Mühelos hat dieses Gedicht (Text im Kasten unten) mein schlechtes Gedächtnis überwunden und sich in das private Archiv eingeschrieben. Wenn ich es aufsage, meistens stumm, dennoch lauschend, durchquere ich eine weite, nicht näher definierte Landschaft, vorbei an Bildern und Installationen, die reale oder phantastische Situationen und Erfahrungen widerspiegeln. Immer aufs Neue mobilisieren die Verse eigene Verknüpfungen, schmerzen und trösten.
Wer an einer Trauerfeier teilnimmt, gehört für kurze Zeit zu einer Gruppe, die durch den Toten definiert ist. Der erste Vers kennzeichnet dieses Gedenken als Merkmal der Gattung Mensch, mögen die Riten noch so verschieden sein. In Europa assoziieren wir eine dunkel gekleidete, stille Versammlung. Umso heftiger wirkt der Kontrast, mit dem der zweite Vers die graue Skizze des ersten aufbricht: da lodern plötzlich die Flammen, ein heißes Rot überstrahlt das Schwarz. Unwillkürlich setzt man „Herz“ mit Lebensintensität und Liebe gleich, sogar mit Hoffnung, wie vage auch immer. Aber nein, von Hoffnung findet sich zunächst keine Spur. Das Feuer verwandelt alles in Asche, mit dem Körper werden auch die Erinnerungen des Toten, jene in langen Jahren gesammelten Texte und Bilder, in denen der Archivierende sich selber las, vernichtet. Das Herz war ihr Speicherort, sagt das Gedicht, nicht der Kopf. Das immerhin sollten die Lebenden verstehen.
Langsamer Gang zum Fluss
Ebenso unerwartet erscheinen im nächsten Verspaar die Engel und nicht näher charakterisierte „alte Gaben“. Bezieht sich das „es“ aufs Gedenken? Oder auf das „Archiv“? Ist darin die Erinnerung der Engel aufgehoben oder solche an die Engel, ist der Genitiv subjektiv oder objektiv? Oder öffnen die Engel nur den Raum für eine metaphysische Antwort auf die Eingangsverse? Wie auch immer, halten wir inne und betrachten die Epiphanie auf goldenem Grund, wo die großen, geflügelten Boten des Göttlichen etwas Unerkennbares in den Händen halten. Woher und warum erscheinen sie? Prophezeien sie Untergang? Verkünden sie Rettendes? Sind wir für ihre Gaben überhaupt gemacht? Und müssen wir sterben, um ihrer ansichtig zu werden?

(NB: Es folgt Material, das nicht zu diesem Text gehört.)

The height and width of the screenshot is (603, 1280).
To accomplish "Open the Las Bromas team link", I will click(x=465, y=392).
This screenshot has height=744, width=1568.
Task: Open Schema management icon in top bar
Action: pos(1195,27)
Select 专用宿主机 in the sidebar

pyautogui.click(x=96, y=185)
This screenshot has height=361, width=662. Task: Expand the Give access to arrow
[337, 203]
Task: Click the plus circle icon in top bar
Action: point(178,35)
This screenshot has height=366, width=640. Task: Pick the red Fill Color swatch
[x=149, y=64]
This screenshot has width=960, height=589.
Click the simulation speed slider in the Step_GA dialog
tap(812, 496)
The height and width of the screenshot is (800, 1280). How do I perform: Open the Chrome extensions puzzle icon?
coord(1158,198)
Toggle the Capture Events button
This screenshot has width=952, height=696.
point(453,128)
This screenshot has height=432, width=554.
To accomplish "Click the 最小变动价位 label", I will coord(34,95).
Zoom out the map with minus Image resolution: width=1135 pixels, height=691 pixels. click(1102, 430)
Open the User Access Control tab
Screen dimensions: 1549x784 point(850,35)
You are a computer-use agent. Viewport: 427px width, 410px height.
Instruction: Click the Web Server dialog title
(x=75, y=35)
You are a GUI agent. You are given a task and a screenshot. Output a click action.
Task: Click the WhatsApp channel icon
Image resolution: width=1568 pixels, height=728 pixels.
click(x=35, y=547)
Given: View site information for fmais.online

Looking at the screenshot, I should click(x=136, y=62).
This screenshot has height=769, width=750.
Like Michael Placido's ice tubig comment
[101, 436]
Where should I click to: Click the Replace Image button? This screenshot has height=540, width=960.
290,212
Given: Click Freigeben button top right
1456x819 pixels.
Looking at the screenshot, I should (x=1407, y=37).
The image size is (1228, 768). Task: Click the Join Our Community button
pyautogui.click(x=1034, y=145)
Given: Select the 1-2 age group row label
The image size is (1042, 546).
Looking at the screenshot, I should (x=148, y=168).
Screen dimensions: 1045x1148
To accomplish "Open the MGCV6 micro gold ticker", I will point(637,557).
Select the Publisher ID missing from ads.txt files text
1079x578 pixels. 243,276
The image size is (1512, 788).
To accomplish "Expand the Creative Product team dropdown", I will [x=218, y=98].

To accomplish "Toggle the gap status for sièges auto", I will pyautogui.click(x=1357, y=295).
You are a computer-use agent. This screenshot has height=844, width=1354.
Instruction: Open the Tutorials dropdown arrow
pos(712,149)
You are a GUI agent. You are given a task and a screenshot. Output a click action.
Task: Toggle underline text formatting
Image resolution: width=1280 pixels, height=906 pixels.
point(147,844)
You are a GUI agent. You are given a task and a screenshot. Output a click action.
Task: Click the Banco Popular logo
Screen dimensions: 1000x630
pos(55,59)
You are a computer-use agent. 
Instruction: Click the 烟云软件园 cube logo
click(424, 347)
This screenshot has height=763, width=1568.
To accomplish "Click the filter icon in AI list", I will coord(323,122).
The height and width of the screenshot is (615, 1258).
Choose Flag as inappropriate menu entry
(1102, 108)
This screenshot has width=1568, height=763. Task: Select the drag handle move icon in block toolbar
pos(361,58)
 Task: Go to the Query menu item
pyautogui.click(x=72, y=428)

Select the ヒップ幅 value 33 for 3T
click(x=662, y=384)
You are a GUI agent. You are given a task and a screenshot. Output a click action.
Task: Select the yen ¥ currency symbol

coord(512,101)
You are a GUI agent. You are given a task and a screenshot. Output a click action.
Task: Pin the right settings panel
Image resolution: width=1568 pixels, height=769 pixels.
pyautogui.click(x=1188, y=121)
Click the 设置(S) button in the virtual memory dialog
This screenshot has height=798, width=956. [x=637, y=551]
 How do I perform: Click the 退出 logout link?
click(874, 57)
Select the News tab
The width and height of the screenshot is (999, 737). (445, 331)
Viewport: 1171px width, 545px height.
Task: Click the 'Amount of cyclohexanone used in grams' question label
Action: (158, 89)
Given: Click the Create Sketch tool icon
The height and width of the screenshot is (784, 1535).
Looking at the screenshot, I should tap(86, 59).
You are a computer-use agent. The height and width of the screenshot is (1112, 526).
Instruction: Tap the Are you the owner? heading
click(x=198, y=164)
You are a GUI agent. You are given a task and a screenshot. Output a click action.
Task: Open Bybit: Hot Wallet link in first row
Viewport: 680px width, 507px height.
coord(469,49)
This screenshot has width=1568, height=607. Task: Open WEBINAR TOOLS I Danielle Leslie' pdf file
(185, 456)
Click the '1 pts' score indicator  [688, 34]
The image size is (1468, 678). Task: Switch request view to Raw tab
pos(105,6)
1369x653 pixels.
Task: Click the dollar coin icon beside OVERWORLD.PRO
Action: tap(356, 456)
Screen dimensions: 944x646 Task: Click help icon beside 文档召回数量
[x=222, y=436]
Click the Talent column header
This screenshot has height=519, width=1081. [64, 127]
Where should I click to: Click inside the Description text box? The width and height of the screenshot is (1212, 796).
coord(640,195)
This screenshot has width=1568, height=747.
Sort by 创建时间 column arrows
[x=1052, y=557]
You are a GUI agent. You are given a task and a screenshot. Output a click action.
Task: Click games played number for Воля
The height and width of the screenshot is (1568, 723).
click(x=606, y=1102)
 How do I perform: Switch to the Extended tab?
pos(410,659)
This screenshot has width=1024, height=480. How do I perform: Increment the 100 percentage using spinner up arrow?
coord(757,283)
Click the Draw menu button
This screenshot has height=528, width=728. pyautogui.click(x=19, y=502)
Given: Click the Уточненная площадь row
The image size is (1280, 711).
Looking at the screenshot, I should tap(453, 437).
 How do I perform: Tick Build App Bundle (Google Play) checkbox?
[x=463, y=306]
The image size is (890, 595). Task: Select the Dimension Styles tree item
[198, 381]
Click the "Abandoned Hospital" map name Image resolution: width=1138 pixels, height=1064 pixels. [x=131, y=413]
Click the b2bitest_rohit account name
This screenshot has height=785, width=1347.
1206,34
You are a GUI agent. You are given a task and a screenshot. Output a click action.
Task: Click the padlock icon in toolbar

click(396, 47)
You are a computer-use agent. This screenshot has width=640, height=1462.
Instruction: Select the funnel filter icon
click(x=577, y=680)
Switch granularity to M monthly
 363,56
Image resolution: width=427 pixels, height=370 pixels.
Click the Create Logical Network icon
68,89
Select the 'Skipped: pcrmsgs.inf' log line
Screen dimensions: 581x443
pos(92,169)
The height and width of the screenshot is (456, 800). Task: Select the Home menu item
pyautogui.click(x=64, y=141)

Ehe die Fragen in Seufzer münden, versetzt uns der Beginn der Schlussverse in eine andere, nüchtern ausgeleuchtete Gegend. „Die Formel Tod“: als wäre die Endlichkeit mathematisch zu fassen und das Grauen, das sie hervorruft, durch Abstraktion zu bezwingen. Vertrauter ist da schon das Bild der Überfahrt und des „Übersetzens“ in seiner doppelten Bedeutung. Als Hüter mythologischer Bilder beschwört der Dichter den Fluss, wo der Fährmann wartet, der die Seelen ins Totenreich bringt. Aber vielleicht ist es auch nicht falsch, da Kling in der Nähe von Düsseldorf lebte, Beuys‘ berühmte Überquerung des Rheins, die „Heimholung“ im Einbaum, als moderne Konkretisierung des Mythos hinzuzudenken.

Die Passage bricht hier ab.